===== TASK MATERIAL
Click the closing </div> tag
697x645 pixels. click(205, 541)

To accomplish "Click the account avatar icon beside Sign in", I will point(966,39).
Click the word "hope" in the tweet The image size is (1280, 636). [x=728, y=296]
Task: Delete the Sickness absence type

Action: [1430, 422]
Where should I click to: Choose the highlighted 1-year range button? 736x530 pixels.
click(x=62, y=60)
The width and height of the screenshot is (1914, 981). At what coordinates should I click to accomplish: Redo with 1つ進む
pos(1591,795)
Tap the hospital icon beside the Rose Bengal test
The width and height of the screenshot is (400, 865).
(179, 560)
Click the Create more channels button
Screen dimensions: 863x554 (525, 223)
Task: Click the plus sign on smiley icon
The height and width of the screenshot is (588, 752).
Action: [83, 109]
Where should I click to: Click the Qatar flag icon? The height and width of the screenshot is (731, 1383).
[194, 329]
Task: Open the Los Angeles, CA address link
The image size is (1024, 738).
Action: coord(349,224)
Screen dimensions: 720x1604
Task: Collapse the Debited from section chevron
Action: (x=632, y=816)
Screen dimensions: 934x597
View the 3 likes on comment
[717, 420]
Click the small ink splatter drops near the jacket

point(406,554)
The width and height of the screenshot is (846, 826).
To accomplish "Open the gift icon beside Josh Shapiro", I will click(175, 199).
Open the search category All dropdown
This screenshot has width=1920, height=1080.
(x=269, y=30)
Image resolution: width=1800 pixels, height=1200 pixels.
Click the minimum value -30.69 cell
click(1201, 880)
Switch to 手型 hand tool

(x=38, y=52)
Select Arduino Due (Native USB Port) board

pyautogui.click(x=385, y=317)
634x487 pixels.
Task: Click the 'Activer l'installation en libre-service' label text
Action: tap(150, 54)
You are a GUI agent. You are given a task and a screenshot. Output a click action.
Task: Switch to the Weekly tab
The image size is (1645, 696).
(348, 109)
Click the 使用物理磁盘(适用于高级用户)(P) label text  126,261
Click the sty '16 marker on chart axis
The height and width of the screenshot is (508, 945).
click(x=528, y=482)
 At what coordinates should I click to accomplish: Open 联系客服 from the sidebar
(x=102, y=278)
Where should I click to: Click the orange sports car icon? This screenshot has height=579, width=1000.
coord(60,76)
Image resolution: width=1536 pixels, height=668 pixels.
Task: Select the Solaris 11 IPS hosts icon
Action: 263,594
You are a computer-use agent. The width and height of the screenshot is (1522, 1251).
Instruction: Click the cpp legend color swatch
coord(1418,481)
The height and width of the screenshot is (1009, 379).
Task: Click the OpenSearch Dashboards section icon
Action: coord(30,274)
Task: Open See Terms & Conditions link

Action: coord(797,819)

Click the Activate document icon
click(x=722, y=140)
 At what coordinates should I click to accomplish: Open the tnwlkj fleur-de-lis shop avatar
==========
» **TO DO**
Would you show every line in the data above that contains the string "will"?

» **FINISHED EXERCISE**
To accomplish "Click the account avatar icon beside Sign in", I will point(966,39).
To accomplish "Open the gift icon beside Josh Shapiro", I will click(175, 199).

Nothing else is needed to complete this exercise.